Involvement of caspases in proteolytic cleavage of Alzheimer's amyloid-beta precursor protein and amyloidogenic A beta peptide formation.
Gervais F.G., Xu D., Robertson G.S., Vaillancourt J.P., Zhu Y., Huang J., LeBlanc A., Smith D., Rigby M., Shearman M.S., Clarke E.E., Zheng H., van der Ploeg L.H.T., Ruffolo S.C., Thornberry N.A., Xanthoudakis S., Zamboni R.J., Roy S., Nicholson D.W.

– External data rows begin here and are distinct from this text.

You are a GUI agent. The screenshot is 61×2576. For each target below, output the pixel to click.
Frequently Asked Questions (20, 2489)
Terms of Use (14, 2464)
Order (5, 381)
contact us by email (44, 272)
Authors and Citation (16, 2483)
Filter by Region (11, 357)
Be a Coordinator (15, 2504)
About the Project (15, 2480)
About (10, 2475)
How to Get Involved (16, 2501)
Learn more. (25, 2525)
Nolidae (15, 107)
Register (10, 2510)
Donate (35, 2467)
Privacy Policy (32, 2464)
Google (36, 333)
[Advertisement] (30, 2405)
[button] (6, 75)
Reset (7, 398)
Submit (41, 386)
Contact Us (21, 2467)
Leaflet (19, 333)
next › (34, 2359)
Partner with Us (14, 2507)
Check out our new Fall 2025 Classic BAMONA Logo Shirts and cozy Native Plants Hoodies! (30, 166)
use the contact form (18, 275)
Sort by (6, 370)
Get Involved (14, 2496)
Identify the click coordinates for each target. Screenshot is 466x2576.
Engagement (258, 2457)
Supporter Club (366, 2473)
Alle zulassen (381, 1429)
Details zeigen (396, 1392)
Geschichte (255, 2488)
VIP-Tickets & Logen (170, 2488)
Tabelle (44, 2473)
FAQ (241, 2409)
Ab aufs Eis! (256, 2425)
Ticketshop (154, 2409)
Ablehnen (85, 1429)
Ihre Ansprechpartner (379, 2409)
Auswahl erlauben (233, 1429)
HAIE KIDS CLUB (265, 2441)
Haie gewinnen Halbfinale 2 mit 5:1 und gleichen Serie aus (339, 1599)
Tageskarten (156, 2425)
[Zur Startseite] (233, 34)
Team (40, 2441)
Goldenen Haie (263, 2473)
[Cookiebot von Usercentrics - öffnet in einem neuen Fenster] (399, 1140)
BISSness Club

The amyloid-beta precursor protein (APP) is directly and efficiently cleaved by caspases during apoptosis, resulting in elevated amyloid-beta (A beta) peptide formation. The predominant site of caspase-mediated proteolysis is within the cytoplasmic tail of APP, and cleavage at this site occurs in hippocampal neurons in vivo following acute excitotoxic or ischemic brain injury. Caspase-3 is the predominant caspase involved in APP cleavage, consistent with its marked elevation in dying neurons of Alzheimer's disease brains and colocalization of its APP cleavage product with A beta in senile plaques. Caspases thus appear to play a dual role in proteolytic processing of APP and the resulting propensity for A beta peptide formation, as well as in the ultimate apoptotic death of neurons in Alzheimer's disease.